** The task **
The data must be transcribed exactly, with no line missing.

** Given records **

====================

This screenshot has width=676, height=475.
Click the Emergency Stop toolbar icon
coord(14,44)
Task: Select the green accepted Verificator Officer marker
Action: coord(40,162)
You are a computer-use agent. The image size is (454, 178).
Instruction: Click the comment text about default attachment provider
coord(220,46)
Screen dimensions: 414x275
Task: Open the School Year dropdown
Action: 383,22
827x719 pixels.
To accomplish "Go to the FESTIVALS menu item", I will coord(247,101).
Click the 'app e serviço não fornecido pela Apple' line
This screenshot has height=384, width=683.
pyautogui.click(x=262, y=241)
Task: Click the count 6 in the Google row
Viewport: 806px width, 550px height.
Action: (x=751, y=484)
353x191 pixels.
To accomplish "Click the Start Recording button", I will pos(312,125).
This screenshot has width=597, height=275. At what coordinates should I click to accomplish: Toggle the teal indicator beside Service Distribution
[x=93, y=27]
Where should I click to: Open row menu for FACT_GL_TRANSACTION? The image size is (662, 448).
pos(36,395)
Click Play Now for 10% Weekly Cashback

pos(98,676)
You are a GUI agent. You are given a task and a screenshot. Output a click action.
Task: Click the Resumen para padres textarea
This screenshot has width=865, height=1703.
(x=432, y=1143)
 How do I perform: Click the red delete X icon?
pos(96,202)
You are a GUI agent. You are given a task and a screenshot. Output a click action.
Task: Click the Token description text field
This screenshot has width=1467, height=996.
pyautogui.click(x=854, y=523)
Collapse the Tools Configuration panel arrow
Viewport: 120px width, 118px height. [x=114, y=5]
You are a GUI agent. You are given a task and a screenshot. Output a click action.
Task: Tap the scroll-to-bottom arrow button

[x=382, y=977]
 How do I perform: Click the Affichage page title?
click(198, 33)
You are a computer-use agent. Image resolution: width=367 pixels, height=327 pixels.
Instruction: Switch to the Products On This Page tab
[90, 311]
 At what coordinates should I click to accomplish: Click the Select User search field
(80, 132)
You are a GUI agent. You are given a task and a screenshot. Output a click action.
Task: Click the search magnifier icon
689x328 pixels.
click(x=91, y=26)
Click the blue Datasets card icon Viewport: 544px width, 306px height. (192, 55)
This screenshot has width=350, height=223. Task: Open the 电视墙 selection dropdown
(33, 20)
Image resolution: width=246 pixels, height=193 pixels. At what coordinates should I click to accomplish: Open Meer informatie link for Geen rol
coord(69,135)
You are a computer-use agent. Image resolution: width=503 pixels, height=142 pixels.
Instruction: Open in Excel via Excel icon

====================

** Response to the task **
This screenshot has width=676, height=475.
Click the Emergency Stop toolbar icon
coord(14,44)
Task: Select the green accepted Verificator Officer marker
Action: coord(40,162)
You are a computer-use agent. The image size is (454, 178).
Instruction: Click the comment text about default attachment provider
coord(220,46)
Screen dimensions: 414x275
Task: Open the School Year dropdown
Action: 383,22
827x719 pixels.
To accomplish "Go to the FESTIVALS menu item", I will coord(247,101).
Click the 'app e serviço não fornecido pela Apple' line
This screenshot has height=384, width=683.
pyautogui.click(x=262, y=241)
Task: Click the count 6 in the Google row
Viewport: 806px width, 550px height.
Action: (x=751, y=484)
353x191 pixels.
To accomplish "Click the Start Recording button", I will pos(312,125).
This screenshot has width=597, height=275. At what coordinates should I click to accomplish: Toggle the teal indicator beside Service Distribution
[x=93, y=27]
Where should I click to: Open row menu for FACT_GL_TRANSACTION? The image size is (662, 448).
pos(36,395)
Click Play Now for 10% Weekly Cashback

pos(98,676)
You are a GUI agent. You are given a task and a screenshot. Output a click action.
Task: Click the Resumen para padres textarea
This screenshot has width=865, height=1703.
(x=432, y=1143)
 How do I perform: Click the red delete X icon?
pos(96,202)
You are a GUI agent. You are given a task and a screenshot. Output a click action.
Task: Click the Token description text field
This screenshot has width=1467, height=996.
pyautogui.click(x=854, y=523)
Collapse the Tools Configuration panel arrow
Viewport: 120px width, 118px height. [x=114, y=5]
You are a GUI agent. You are given a task and a screenshot. Output a click action.
Task: Tap the scroll-to-bottom arrow button

[x=382, y=977]
 How do I perform: Click the Affichage page title?
click(198, 33)
You are a computer-use agent. Image resolution: width=367 pixels, height=327 pixels.
Instruction: Switch to the Products On This Page tab
[90, 311]
 At what coordinates should I click to accomplish: Click the Select User search field
(80, 132)
You are a GUI agent. You are given a task and a screenshot. Output a click action.
Task: Click the search magnifier icon
689x328 pixels.
click(x=91, y=26)
Click the blue Datasets card icon Viewport: 544px width, 306px height. (192, 55)
This screenshot has width=350, height=223. Task: Open the 电视墙 selection dropdown
(33, 20)
Image resolution: width=246 pixels, height=193 pixels. At what coordinates should I click to accomplish: Open Meer informatie link for Geen rol
coord(69,135)
You are a computer-use agent. Image resolution: width=503 pixels, height=142 pixels.
Instruction: Open in Excel via Excel icon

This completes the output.